The input.
----
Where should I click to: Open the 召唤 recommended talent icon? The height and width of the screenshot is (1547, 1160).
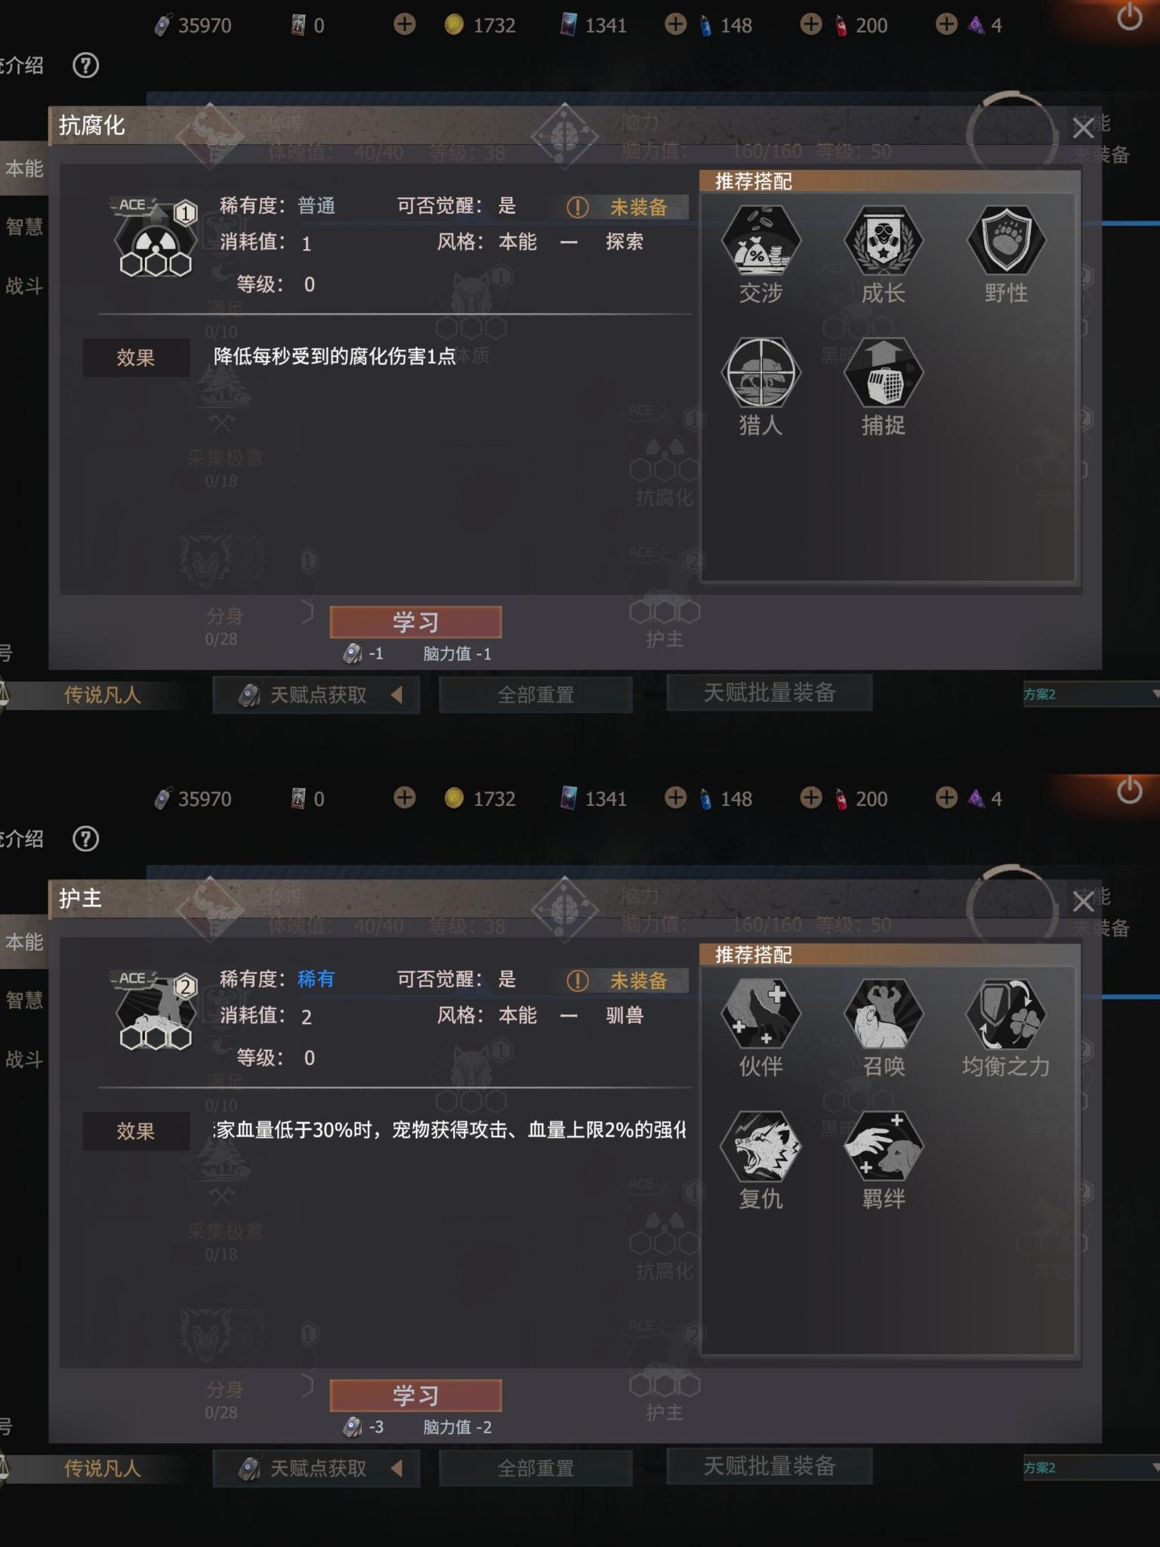(x=884, y=1015)
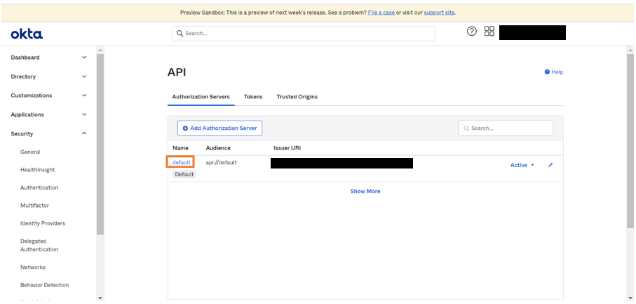Click the pencil edit icon for default server
Viewport: 636px width, 304px height.
point(550,165)
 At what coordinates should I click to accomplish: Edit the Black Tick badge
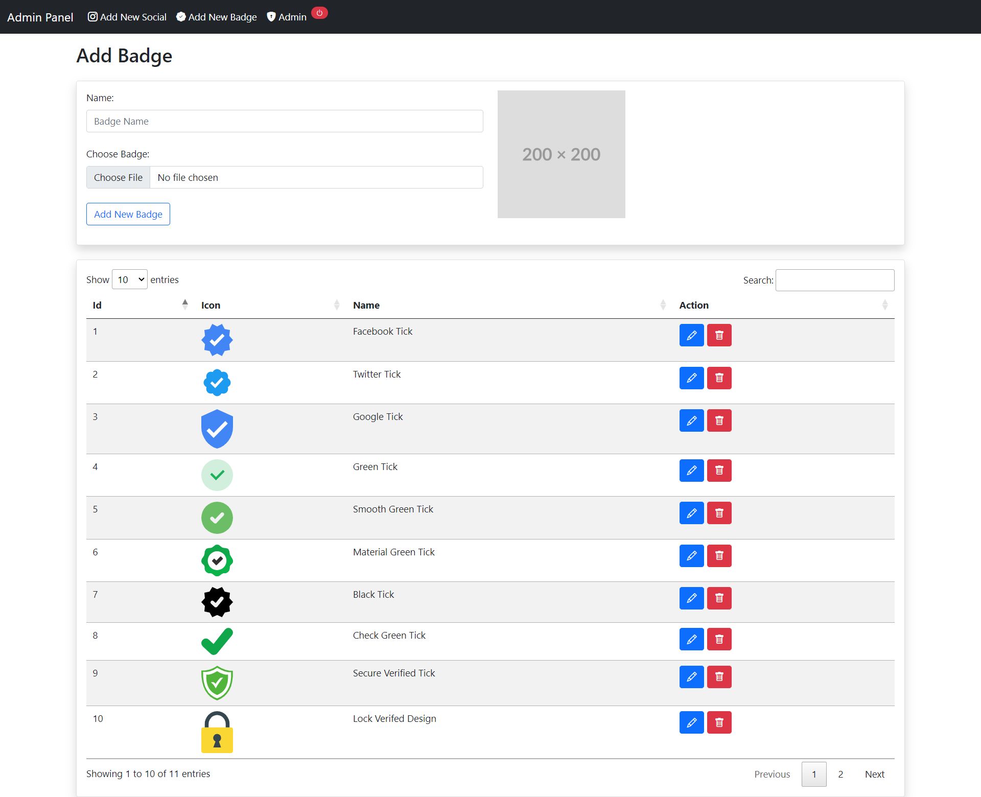691,598
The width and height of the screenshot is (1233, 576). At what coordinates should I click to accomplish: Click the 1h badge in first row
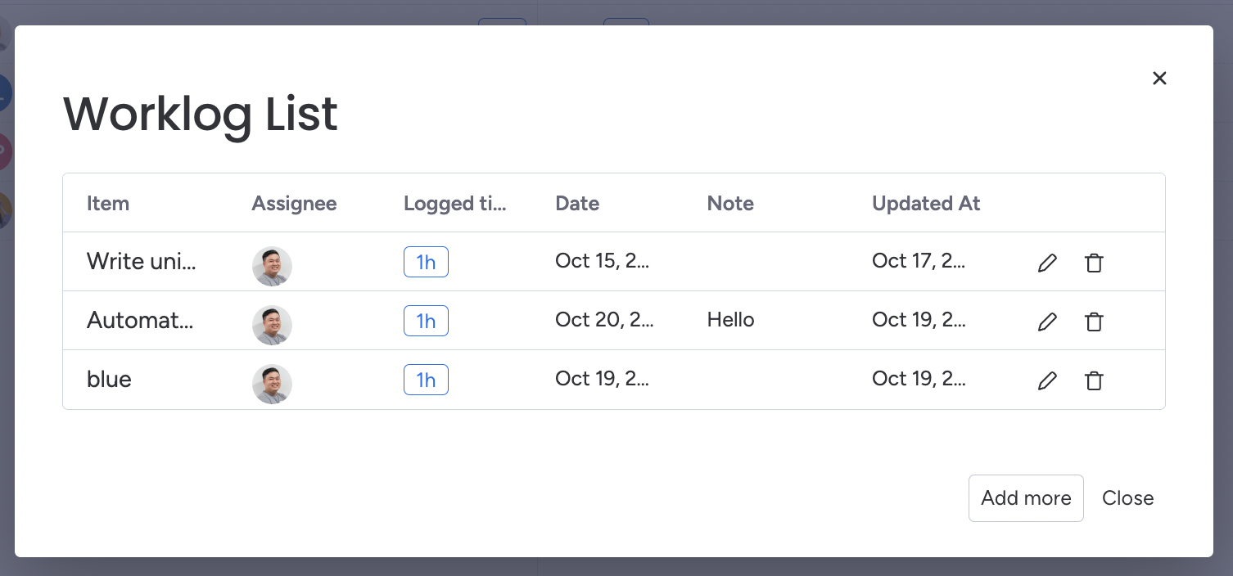[426, 262]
----
Please reproduce the lines above word for word, without the pictures.

Where should I click to: Open the 召唤 recommended talent icon? The height and width of the screenshot is (1547, 1160).
(x=884, y=1015)
Click the pencil edit icon for default server
Viewport: 636px width, 304px height.
point(550,165)
 At what coordinates should I click to accomplish: Edit the Black Tick badge
691,598
The width and height of the screenshot is (1233, 576). At what coordinates should I click to accomplish: Click the 1h badge in first row
[426, 262]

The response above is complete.